At first such supplies as were available to the British were shared with the U.S. forces, and, in addition, permission was given to procure mosquito netting and other supplies locally, even though all supplies were short. Thousands of laborers were made available for drainage projects and for the construction of mosquito proof quarters. Many troops did not have sufficient instruction in malaria prevention, and malaria discipline was lax. Intimate contact with the highly infected reservoir population while working in uncontrolled areas, where most personal protective measures were all but impossible, helped to increase infection. Education was stressed, and malaria discipline improved as soon as the importance of the problem was recognized. U.S. Forces from mid-1943 onward waged a fast and successful war through some of the most malarious areas on earth. It is ironic that in 2011 malaria remains a public health problem in more than 100 counties and causes over one million deaths each year.
At the time Wall arrives on the scene in India, there were only 10 Malaria Control Units in the entire CBI theater. Seven more were scheduled and due to be activated for the theater. Wall was part of the wave of control units that came in 1944. As supplies and personnel became available, areas were brought under control and rates dropped. After the use of DDT was instituted, still further reductions were noted, and fnally, with employment of general Atabrine suppressive treatment in the more highly endemic areas, rates showed a further decrease. When all these various means were in operation, the rates dropped to a small fraction of what they had been in the early days of the China-Burma-India theater. Wall reports that when he arrived, the malaria infection rate was 1500/1000 men per year. That means men were getting reinfected with the disease. The rate dropped to a fraction of that under his watch. A big job was to get the men to protect themselves with head nets, mosquito netting and to use mosquito repellants.
When DDT became available, small amounts of it were dissolved in oil and this acted as a more effective larvicide. Smaller amounts of the DDT solution could be spread effectively over larger areas than could be controlled by simple oil sprays. In the China theater, waste motor oil and tung oil kerosene were mixed and extensively used as a larvicide. DDT dusting powder was widely used to control mosquito breeding in rice fields. In addition to the ground larviciding, the air-spray program was established. It was found that this method was useful in large, flat, inaccessible swamp areas and also in quickly controlling the mosquitoes in newly captured areas. Effectiveness was definitely limited by rough mountainous terrain, which kept planes high, by dense jungle canopy, and by monsoon rains which frequently prevented routine operations or washed away the DDT immediately after spraying. Clearing was done extensively in connection with drainage. In many cases this was the only method of revealing detailed topography so that drainage could be established. In addition, continued clearance of secondary growth in established drainage canals and other waterways was necessary so that larviciding and inspection crews could have access to mosquito breeding areas. For all these operations, simple hand tools were all that were available in the majority of cases; in some sections, however, power saws were used effectively in clearing logjams and a right-of-way. Drainage - Adequate drainage wherever possible and larviciding of other areas constituted the main anti-larval operations. Literally hundreds of miles of drainage canals were dug and maintained by the malaria control detachments. In all but a very few areas, this work was done by laborers under the supervision of the control detachments or other personnel working for them. In some of the northern Burma areas, dynamite was used to establish drainage. This was an effective method and required much less manpower in an area where manpower was limited. Of course, labor was needed to maintain this drainage once it was established. No machines were available for ditching within the theater.

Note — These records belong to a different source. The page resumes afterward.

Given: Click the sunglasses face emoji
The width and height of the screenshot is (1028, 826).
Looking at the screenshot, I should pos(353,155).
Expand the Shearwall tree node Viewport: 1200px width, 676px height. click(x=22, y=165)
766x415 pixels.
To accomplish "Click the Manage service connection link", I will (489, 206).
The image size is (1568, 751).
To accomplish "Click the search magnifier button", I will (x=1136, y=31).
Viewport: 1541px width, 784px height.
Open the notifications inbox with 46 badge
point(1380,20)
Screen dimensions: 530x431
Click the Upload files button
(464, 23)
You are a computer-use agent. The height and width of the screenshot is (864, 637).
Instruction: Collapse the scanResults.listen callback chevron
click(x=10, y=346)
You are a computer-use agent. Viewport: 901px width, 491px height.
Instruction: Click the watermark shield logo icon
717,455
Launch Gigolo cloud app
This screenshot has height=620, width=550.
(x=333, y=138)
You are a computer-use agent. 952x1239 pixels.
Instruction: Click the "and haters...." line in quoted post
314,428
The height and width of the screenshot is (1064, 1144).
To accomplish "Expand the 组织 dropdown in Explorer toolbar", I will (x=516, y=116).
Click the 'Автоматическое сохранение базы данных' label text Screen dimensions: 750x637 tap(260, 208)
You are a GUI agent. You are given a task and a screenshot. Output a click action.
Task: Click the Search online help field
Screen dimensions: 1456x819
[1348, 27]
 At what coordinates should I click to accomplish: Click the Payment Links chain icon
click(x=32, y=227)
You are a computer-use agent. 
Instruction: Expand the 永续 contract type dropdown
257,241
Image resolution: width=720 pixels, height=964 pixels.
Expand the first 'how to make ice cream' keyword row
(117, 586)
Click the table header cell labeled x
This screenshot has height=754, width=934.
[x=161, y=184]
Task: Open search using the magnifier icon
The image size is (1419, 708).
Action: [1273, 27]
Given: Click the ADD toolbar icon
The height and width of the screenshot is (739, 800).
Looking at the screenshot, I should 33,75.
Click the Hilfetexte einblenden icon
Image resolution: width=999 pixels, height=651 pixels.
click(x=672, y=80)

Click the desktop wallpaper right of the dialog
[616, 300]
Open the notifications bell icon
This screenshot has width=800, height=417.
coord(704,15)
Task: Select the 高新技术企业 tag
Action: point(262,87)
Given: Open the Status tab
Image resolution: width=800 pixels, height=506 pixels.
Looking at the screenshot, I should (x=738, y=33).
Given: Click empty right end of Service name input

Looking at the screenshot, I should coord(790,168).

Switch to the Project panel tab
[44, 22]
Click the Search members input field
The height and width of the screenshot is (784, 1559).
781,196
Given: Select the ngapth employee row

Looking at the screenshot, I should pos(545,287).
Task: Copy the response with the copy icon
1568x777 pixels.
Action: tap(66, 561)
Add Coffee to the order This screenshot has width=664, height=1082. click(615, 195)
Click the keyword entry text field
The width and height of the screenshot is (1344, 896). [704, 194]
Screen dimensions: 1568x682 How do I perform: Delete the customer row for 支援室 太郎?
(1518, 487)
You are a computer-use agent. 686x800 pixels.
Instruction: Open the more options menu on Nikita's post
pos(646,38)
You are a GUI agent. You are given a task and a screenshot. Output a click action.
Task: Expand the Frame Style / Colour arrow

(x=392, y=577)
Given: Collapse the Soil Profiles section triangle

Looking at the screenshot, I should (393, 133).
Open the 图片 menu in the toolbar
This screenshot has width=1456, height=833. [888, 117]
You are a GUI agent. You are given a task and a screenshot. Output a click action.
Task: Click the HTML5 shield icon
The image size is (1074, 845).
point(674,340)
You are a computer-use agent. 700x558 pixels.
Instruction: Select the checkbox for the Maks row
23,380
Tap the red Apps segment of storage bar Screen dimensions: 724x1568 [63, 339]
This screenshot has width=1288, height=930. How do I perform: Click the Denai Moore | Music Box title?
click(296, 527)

When quantities of DDT became available, an intensive residual spraying program was started. The details of application varied within the various sections of the theater. Village buildings within the supposed mosquito flight range were sprayed by the malaria control detachments, while in some areas they also sprayed troop quarters and other buildings. When the spraying of the very numerous local villages constituted a major problem, the spraying of military quarters was left to the organizational anti-malaria details. These men were trained whenever possible by members of the malaria control detachments. Wall and his men rigged up their own DDT spray using a solid DDT powder which was dissolved in an oil drum with kerosene and GI soap to make an emulsion. His unit never receivedthe mixed emulsion, they had to make their own. The spray would kill the larvae. In 2005, Wall wrote a letter to the CDC in response to a letter to the editor regarding malaria control.
Here is what he wrote:
Who knew at that time that DDT would be banned around the world for agricultural use. ![]()
Mosquito proofing in the China theater was never adequate. The malaria control units distributed the mosquito proofing supplies, supervised installation, and checked maintenance. Without this skilled assistance in the India-Burma theater, mosquito proofing would have been much less effective.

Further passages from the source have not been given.